Das Buch reizt zu Zustimmung und Widerspruch gleichermaßen, was für das Buch spricht. Sollte die Hinrichtung von Ludwigs Witwe Marie Antoinette im Herbst 1793 tatsächlich als nachträgliche Legitimation für die Guillotinierung des abgesetzten Louis Capet verstanden werden? Eine männlich-revolutionäre Revanche gar für die einstige Machtusurpation der Königin, die sich an die Stelle eines unmännlich-schwachen Monarchen gesetzt hatte, um so bewährte Geschlechterzuweisungen zu erschüttern? Die Revolution als Restauration männlicher Vormacht? Diese forcierte Gender-Perspektive vermag nicht durchweg zu überzeugen.

Gewissenhafter Kritik wird auch das eine oder andere geringfügige Manko nicht entgehen dürfen. Der revolutionäre Bürgermeister von Paris hieß Pétion (141), wenn schließlich das berüchtigte Manifest des Herzogs von Braunschweig unter dem Namen Braunschweiger Manifest firmiert (142), so irritiert auch das. Stilistisch feinfühlige Leser könnte auch die Bezeichnung "Bratkartoffelverhältnis" für die gewiss von allerlei Hintergedanken auf beiden Seiten bestimmte Beziehung zwischen Ludwig XVI. und der revolutionären Nationalversammlung verstören (143).
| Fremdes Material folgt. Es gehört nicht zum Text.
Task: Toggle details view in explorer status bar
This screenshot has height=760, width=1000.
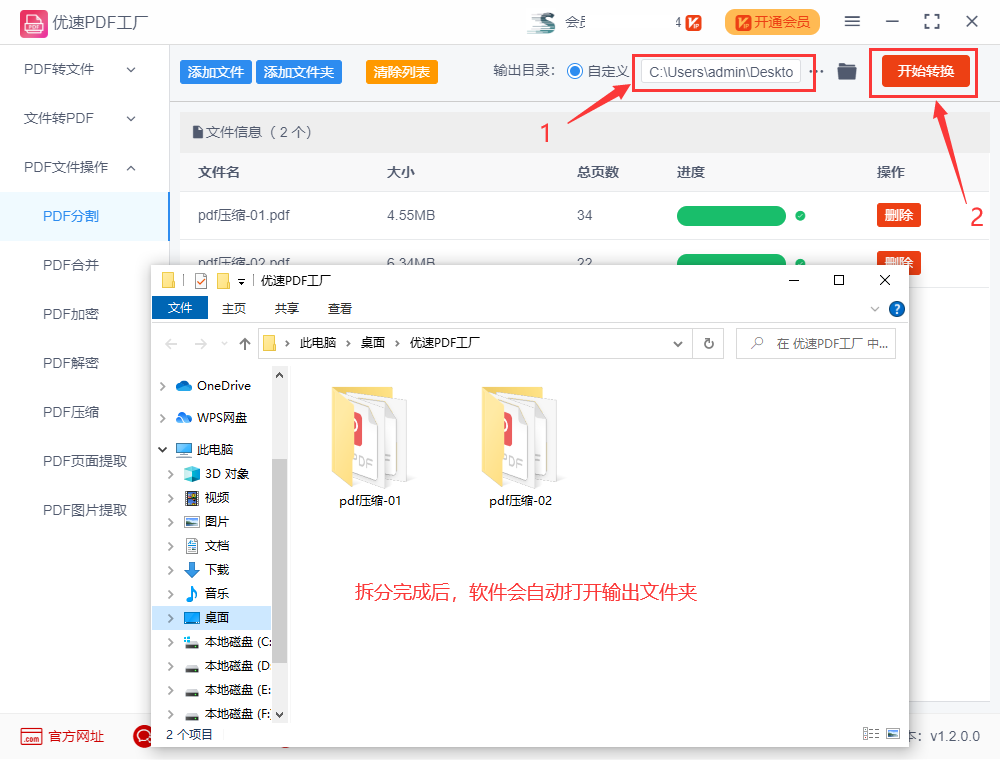Action: point(870,733)
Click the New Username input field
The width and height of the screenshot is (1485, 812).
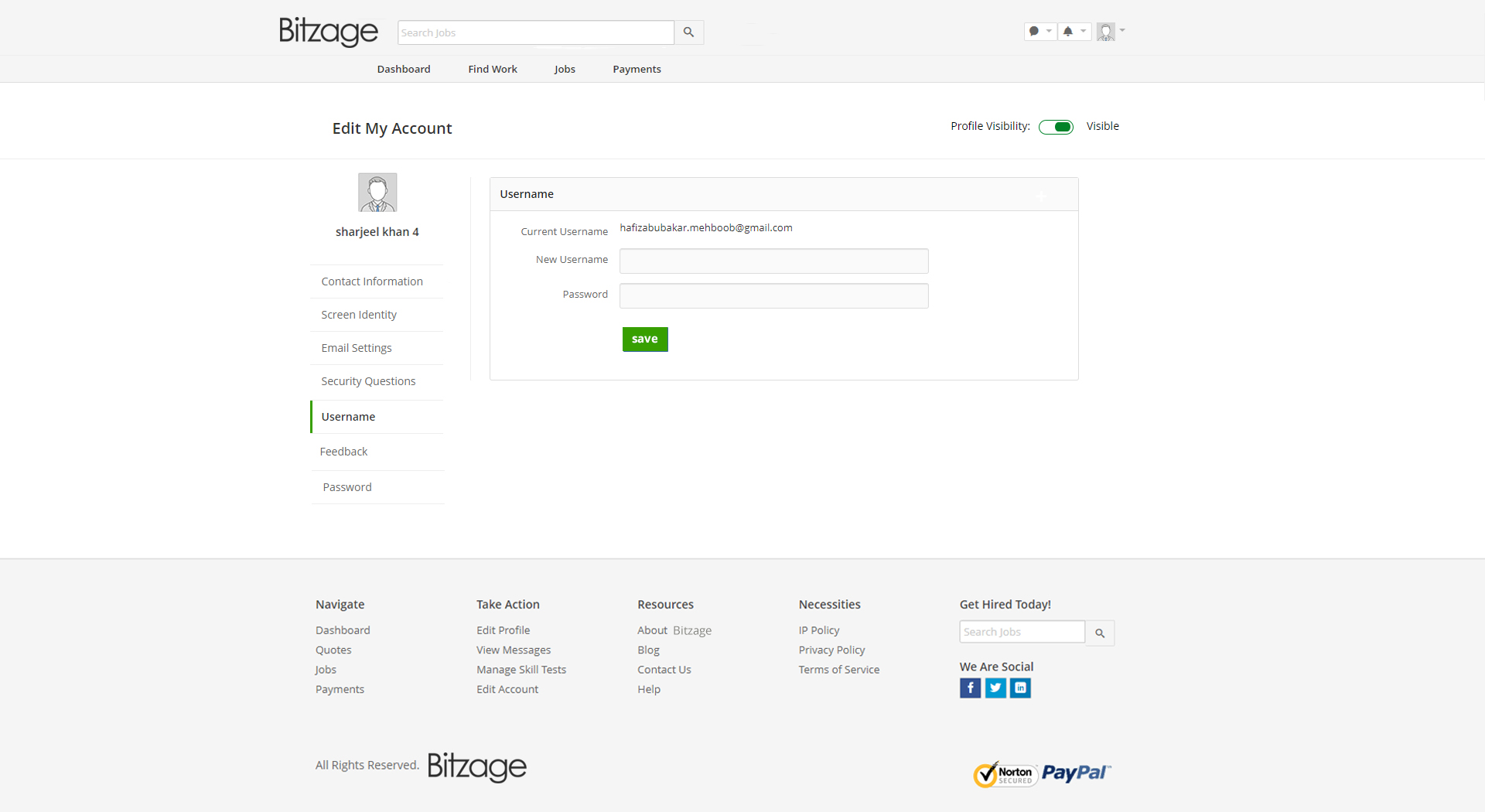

Doch bleibt darüber doch die angesichts des ernsten Themas gedämpfte Freude bestehen, dass nun eine in deutscher Sprache verfasste, mutig eigene Akzente setzende und anregende Biographie des letzten absolutistischen Königs von Frankreich vorliegt. Ein Buch aus einem Guss über einen exemplarisch unglücklichen König.